Start of Records supplied

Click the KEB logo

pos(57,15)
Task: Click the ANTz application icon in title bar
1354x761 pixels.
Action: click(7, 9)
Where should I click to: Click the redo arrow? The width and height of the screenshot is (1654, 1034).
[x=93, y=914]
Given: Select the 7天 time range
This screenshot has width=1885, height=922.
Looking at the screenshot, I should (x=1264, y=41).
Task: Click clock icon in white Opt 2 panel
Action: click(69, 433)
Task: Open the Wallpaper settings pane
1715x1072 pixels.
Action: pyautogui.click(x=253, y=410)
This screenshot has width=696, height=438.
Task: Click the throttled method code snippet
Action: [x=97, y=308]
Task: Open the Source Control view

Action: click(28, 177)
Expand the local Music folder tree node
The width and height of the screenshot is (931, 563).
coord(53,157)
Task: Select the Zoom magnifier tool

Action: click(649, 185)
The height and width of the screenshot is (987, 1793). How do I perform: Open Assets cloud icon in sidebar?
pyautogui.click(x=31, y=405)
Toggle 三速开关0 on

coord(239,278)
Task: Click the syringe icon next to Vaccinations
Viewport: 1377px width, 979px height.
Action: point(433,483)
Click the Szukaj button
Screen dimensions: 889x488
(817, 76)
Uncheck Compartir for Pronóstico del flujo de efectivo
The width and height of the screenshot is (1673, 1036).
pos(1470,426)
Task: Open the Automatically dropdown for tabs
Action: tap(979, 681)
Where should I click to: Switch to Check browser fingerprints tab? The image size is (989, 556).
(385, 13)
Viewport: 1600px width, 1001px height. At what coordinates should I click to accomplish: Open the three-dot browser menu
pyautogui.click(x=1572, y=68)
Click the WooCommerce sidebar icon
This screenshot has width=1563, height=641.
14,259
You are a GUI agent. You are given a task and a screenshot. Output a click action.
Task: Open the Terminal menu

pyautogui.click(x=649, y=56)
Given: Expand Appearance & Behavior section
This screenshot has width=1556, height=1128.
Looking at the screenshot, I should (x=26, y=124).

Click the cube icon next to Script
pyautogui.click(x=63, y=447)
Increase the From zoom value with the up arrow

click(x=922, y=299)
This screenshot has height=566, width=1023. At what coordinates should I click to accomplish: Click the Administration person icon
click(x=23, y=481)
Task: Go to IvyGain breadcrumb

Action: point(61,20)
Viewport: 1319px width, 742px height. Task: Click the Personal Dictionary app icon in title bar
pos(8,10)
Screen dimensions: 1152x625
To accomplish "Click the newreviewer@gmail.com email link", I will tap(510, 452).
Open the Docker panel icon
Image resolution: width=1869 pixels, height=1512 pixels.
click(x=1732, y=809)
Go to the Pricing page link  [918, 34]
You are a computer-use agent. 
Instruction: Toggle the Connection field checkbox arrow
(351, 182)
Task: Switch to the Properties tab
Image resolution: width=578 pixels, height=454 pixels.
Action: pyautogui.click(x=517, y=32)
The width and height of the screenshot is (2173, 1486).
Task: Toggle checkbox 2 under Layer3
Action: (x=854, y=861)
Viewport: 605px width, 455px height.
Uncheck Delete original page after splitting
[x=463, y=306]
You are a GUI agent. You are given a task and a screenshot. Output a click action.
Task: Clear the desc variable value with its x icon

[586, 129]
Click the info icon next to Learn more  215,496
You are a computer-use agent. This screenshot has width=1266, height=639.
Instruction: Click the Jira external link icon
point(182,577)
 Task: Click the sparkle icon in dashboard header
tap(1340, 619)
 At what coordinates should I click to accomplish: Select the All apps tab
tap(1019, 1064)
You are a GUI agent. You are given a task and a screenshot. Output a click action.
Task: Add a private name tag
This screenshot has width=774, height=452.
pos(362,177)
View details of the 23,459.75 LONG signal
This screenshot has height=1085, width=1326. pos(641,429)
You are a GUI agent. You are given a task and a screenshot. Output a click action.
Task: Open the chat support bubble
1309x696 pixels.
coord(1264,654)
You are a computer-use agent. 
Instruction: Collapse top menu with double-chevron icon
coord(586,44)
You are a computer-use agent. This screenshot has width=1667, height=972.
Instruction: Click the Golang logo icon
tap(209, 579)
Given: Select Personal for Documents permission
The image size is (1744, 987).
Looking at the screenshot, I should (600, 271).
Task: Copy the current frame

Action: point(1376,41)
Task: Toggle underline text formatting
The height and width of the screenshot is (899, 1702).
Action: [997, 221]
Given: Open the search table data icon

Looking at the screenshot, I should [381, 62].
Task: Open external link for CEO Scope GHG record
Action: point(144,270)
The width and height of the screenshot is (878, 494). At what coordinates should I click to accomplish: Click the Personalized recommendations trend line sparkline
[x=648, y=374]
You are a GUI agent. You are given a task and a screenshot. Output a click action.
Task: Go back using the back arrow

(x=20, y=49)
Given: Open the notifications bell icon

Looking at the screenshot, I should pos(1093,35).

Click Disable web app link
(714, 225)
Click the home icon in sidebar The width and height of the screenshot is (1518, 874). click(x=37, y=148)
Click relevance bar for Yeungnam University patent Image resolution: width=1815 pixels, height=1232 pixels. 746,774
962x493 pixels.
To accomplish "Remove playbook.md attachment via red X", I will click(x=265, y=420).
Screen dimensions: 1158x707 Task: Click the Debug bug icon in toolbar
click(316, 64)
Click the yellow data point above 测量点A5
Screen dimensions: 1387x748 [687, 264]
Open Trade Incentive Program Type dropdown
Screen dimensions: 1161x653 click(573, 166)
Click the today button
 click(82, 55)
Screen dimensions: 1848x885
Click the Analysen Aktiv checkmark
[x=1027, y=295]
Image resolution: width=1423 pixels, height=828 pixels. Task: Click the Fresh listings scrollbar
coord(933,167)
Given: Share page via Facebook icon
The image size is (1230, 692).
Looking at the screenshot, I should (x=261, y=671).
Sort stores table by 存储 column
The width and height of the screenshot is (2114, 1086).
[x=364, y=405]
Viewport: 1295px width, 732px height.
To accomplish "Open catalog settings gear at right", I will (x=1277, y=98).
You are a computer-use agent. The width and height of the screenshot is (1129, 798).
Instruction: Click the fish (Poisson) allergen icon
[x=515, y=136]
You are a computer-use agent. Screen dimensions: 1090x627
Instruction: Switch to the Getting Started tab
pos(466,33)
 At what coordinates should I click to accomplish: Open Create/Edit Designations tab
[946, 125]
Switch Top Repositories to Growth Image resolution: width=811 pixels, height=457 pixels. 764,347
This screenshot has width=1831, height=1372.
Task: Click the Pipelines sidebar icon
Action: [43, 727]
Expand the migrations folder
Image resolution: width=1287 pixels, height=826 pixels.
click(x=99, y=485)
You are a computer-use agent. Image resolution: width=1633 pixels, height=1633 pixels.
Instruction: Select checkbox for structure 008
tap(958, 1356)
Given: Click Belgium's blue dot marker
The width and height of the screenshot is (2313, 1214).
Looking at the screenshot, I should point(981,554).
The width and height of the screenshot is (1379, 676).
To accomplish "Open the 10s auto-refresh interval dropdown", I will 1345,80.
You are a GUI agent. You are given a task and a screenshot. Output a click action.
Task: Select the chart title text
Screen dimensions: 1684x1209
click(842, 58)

End of Records supplied

**Task prompt**. Could you transcribe the entries above word for word, from the line with "The width and height of the screenshot is (878, 494)." down to the line with "962x493 pixels.", keeping both?

**Response**.
The width and height of the screenshot is (878, 494). At what coordinates should I click to accomplish: Click the Personalized recommendations trend line sparkline
[x=648, y=374]
You are a GUI agent. You are given a task and a screenshot. Output a click action.
Task: Go back using the back arrow

(x=20, y=49)
Given: Open the notifications bell icon

Looking at the screenshot, I should pos(1093,35).

Click Disable web app link
(714, 225)
Click the home icon in sidebar The width and height of the screenshot is (1518, 874). click(x=37, y=148)
Click relevance bar for Yeungnam University patent Image resolution: width=1815 pixels, height=1232 pixels. 746,774
962x493 pixels.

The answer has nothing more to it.